Well, I'm sad to say not a lot going on here. I am still looking for a job and we are still working on Ray's disability. He went to the Dr Monday and informed them he was going to try to get back on disability. One Dr's comment was you are too young. Well, last time I checked he was way too young to have all the health issues he has. I'm not sure what age has to do with any of this but Ray definetly does not have the body of a normal 40 year old. He has upcoming appointments to see the cardiologist and an upcoming test to have his leg checked. The leg they took the vein out for the bypass has been cramping and achey lately so they are going to make sure he doesn't have any blood clots in it. See what I mean it's always something. I just hope we get a break somewhere soon. I am thankful we have my Mother to stay with but as I said before there's no place like home.

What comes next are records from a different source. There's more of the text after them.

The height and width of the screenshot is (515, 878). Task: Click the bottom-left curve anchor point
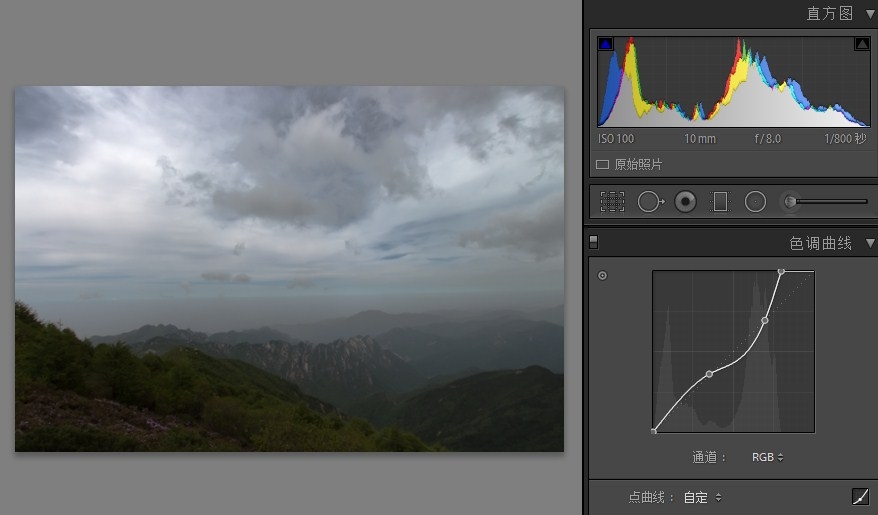(x=654, y=431)
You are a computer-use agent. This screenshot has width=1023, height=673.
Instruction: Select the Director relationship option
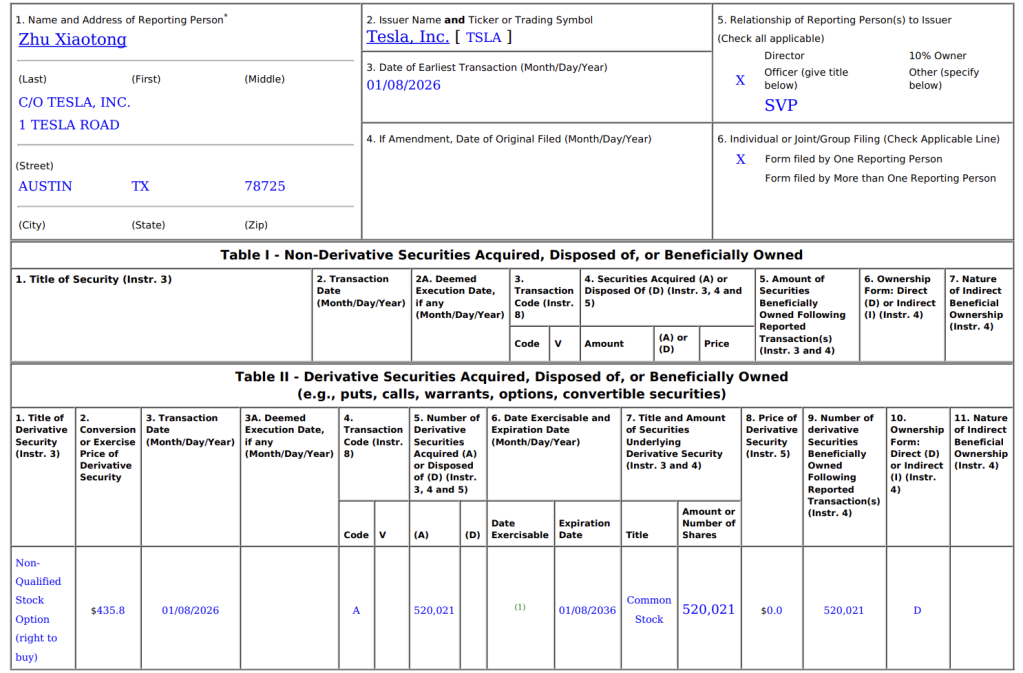click(784, 56)
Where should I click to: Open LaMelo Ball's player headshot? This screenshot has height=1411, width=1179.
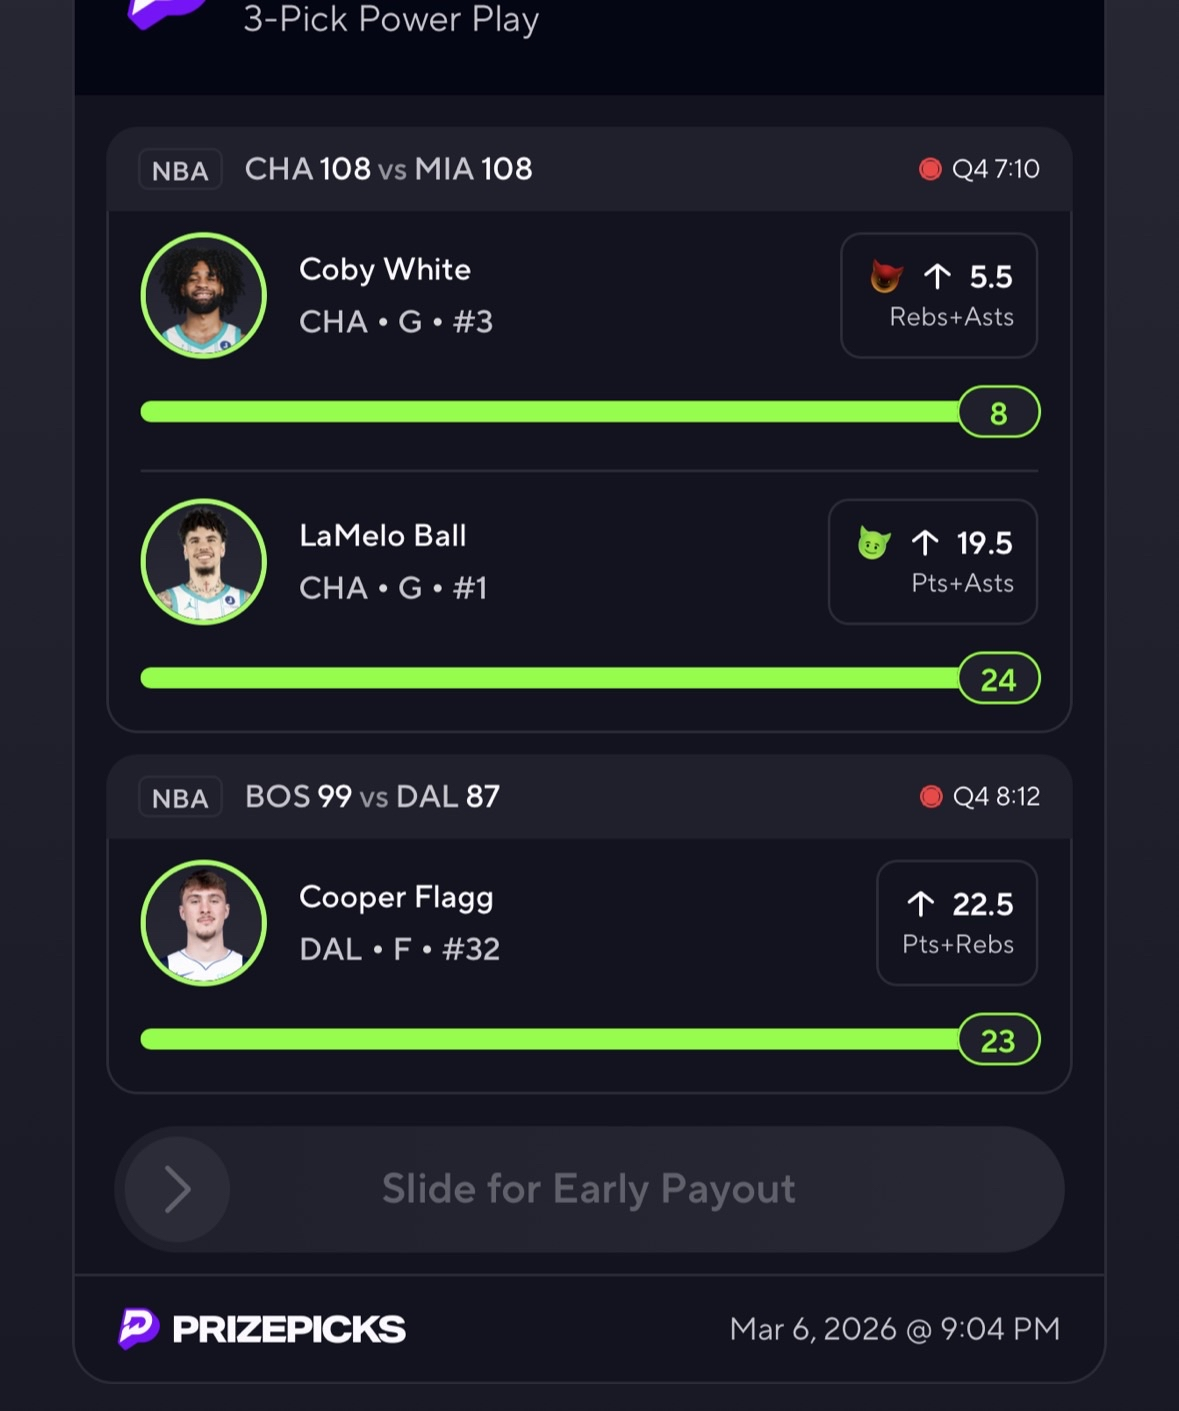click(204, 562)
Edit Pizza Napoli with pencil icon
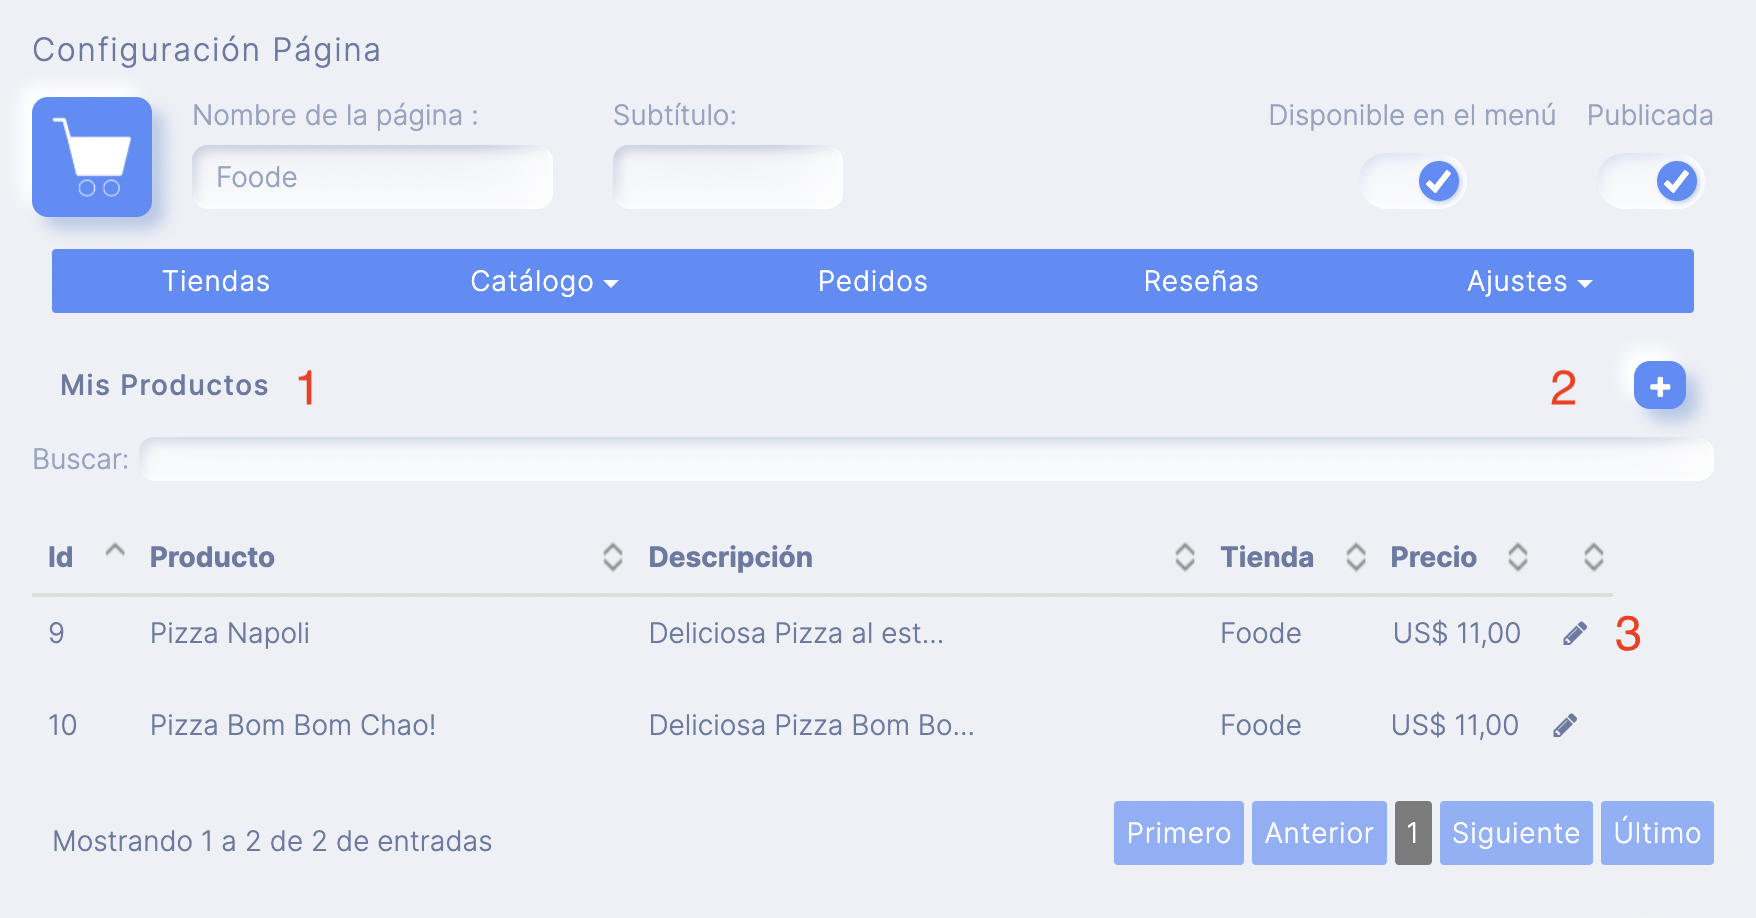Screen dimensions: 1756x918 [1575, 633]
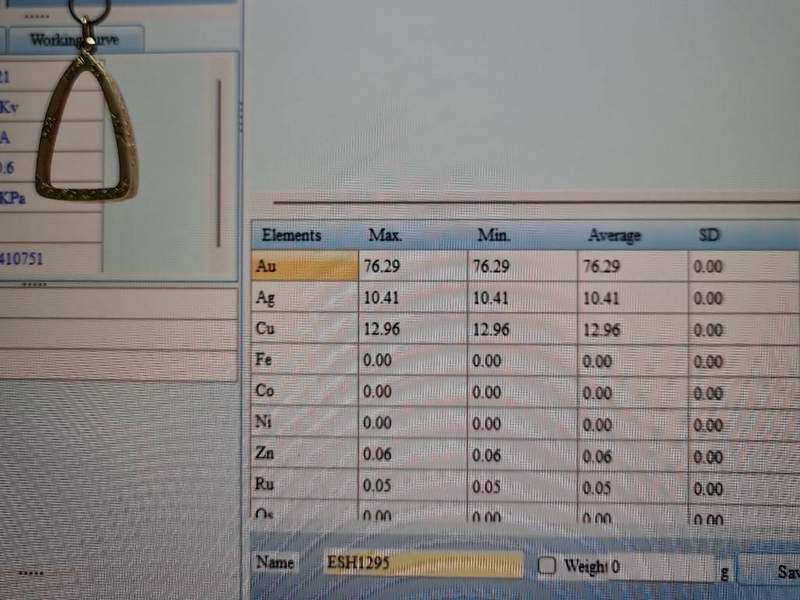Select the Zn element row
Image resolution: width=800 pixels, height=600 pixels.
pyautogui.click(x=303, y=455)
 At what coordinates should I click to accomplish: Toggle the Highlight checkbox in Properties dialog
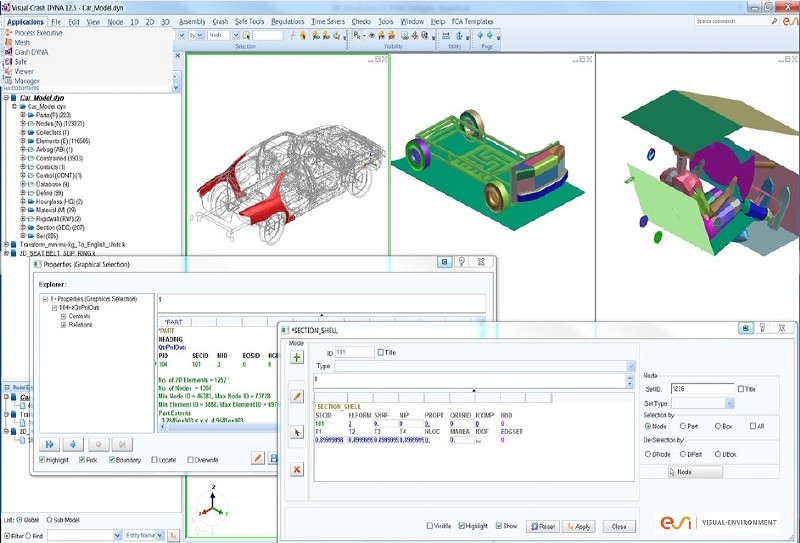click(43, 460)
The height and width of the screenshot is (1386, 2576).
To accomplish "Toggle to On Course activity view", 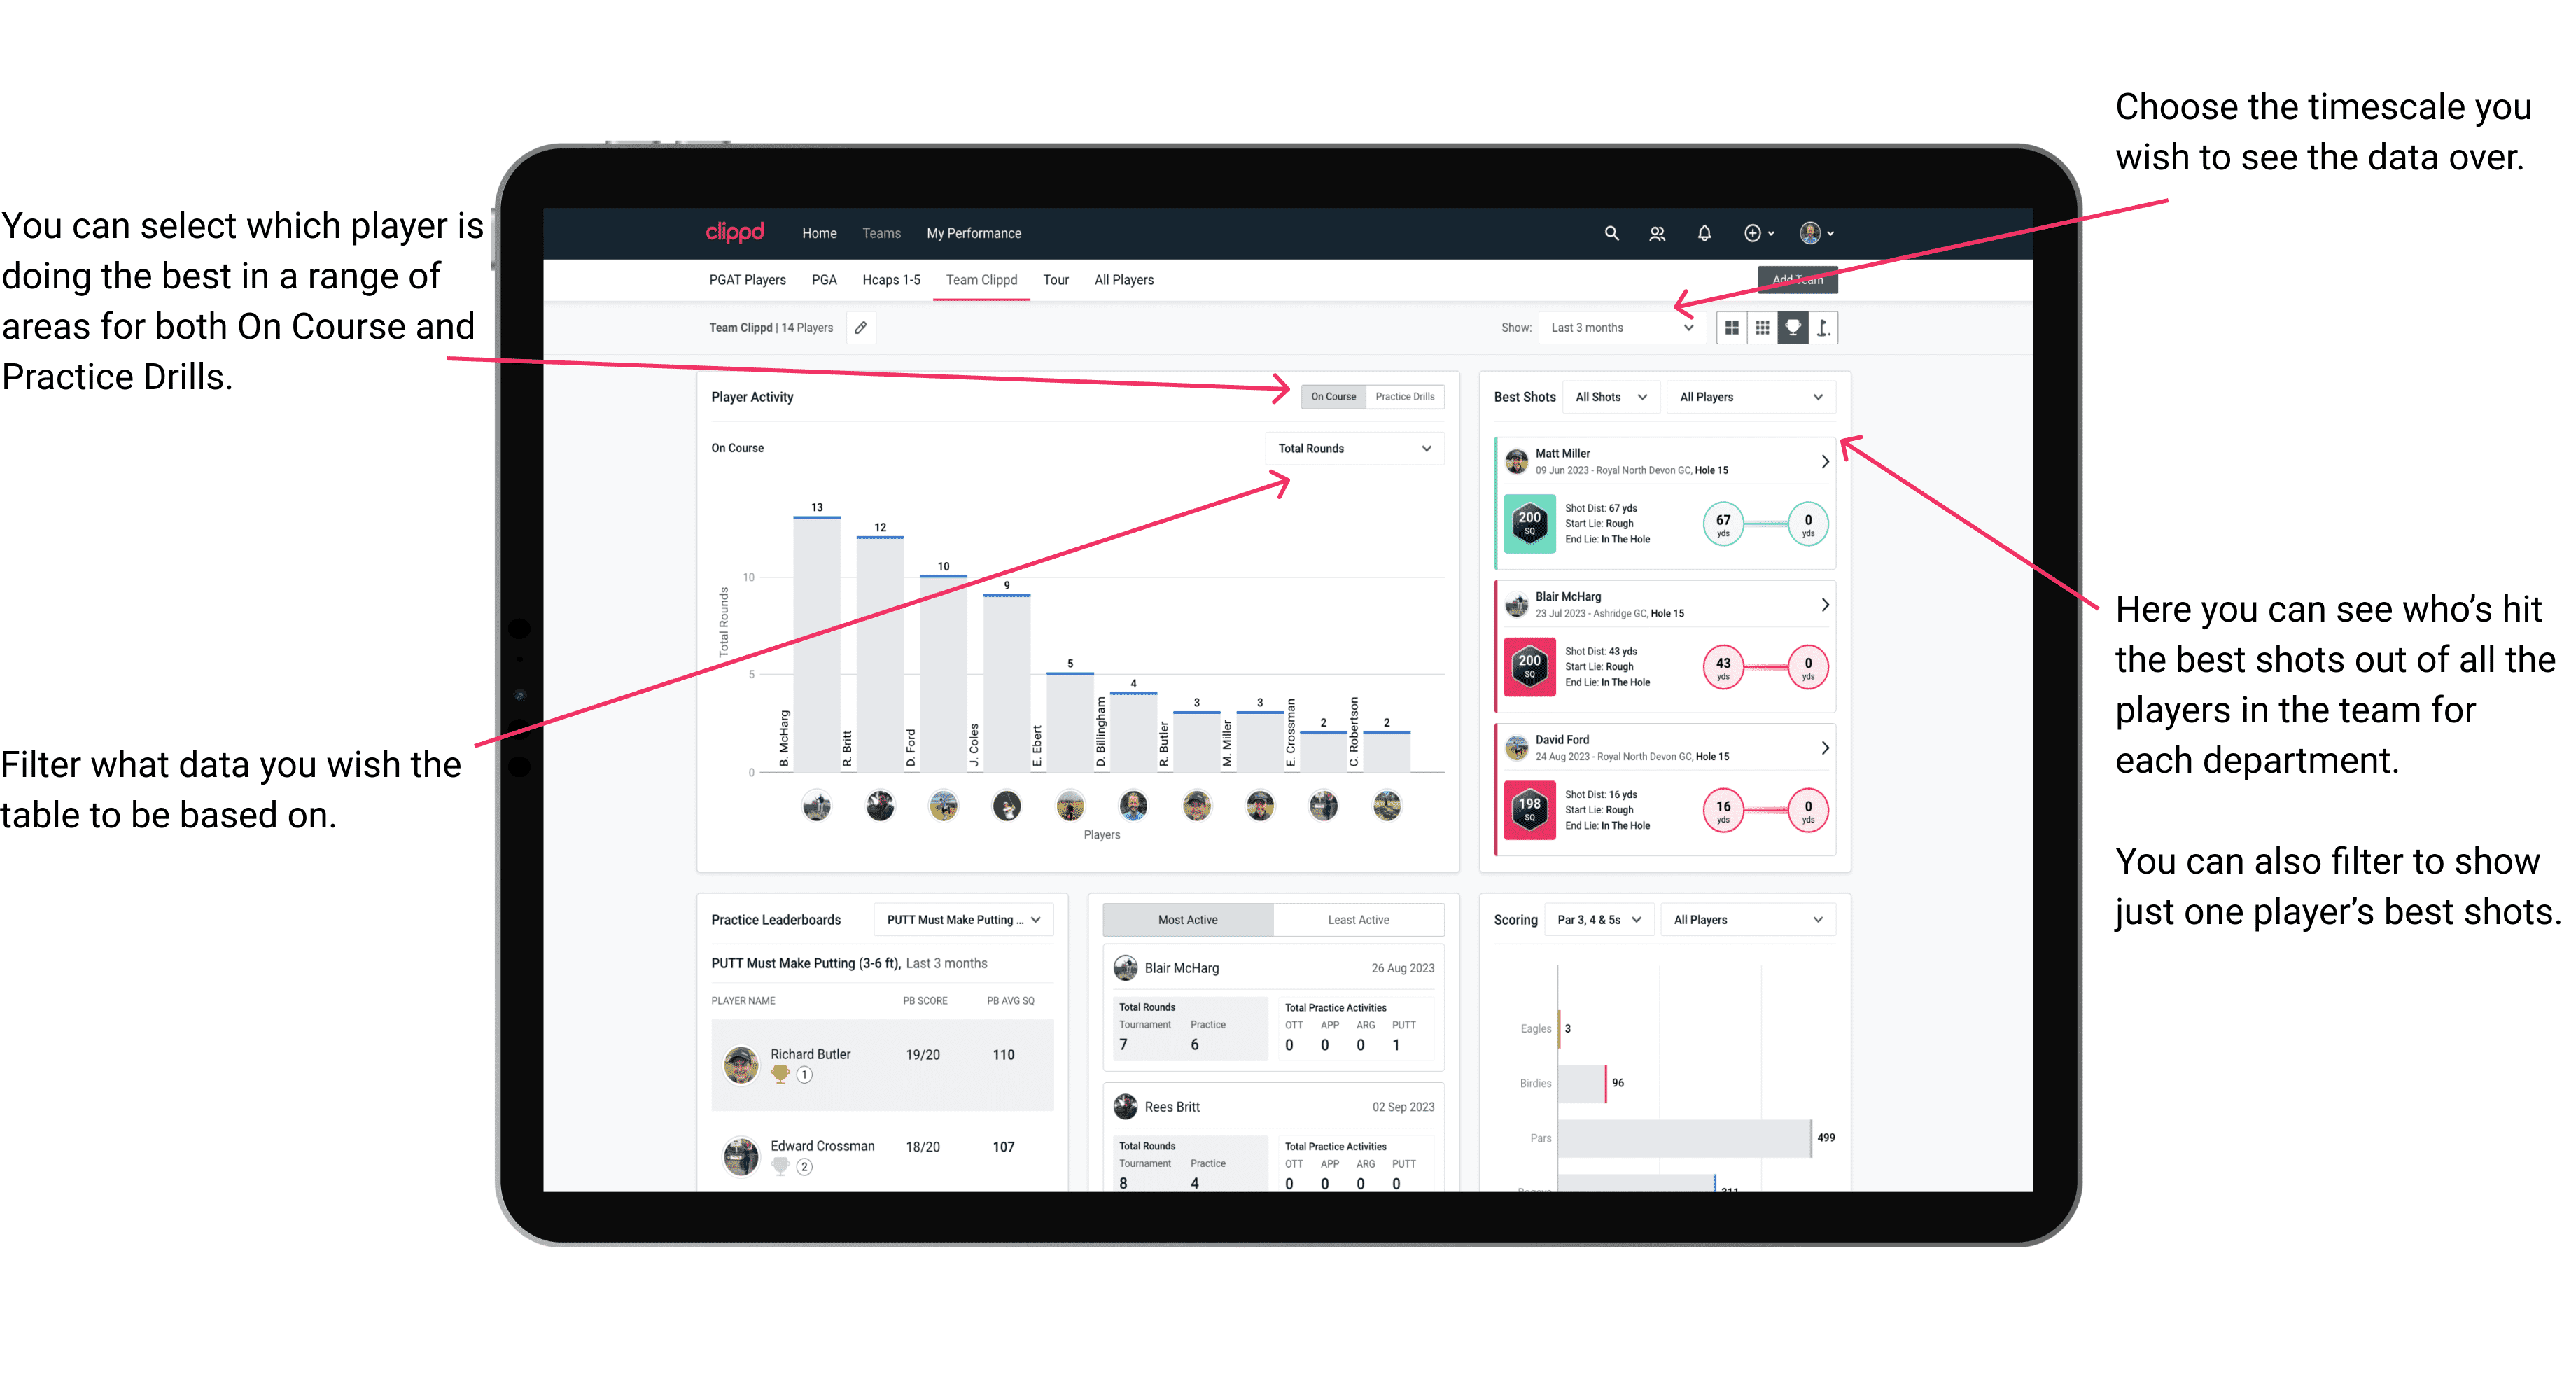I will 1334,396.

Today I put in an application at the Children's Hospital here in Richmond. When I was a baby I had a birth mark that would grow as I did. It was the size of a dime and quickly became the size of a quarter. I spent 13 years in and out of Children's Hospital having plastic surgery. I am proud to say all I have is a scar I could have a birth mark that covered my face if it weren't for the wonderful Dr's at Children's Hospital. What a wonderful place to not only work but make a difference in someones life like they made in mine. I still have a lot of fond memories there and would welcome some new ones. It asked on the application why did you apply and I was proud to click other and type in I was once a patient. You never know it may get me in the door. :)
You know I have been unemployed now for a little over 6 months and I still to this day miss my old job. I wonder if that feeling will ever go away? It's sad when you have a job you like and work with people you love and someone higher up decides that you can't have that anymore. Seems so sad that there is no such thing as job security anymore. What happened to the good ol' days?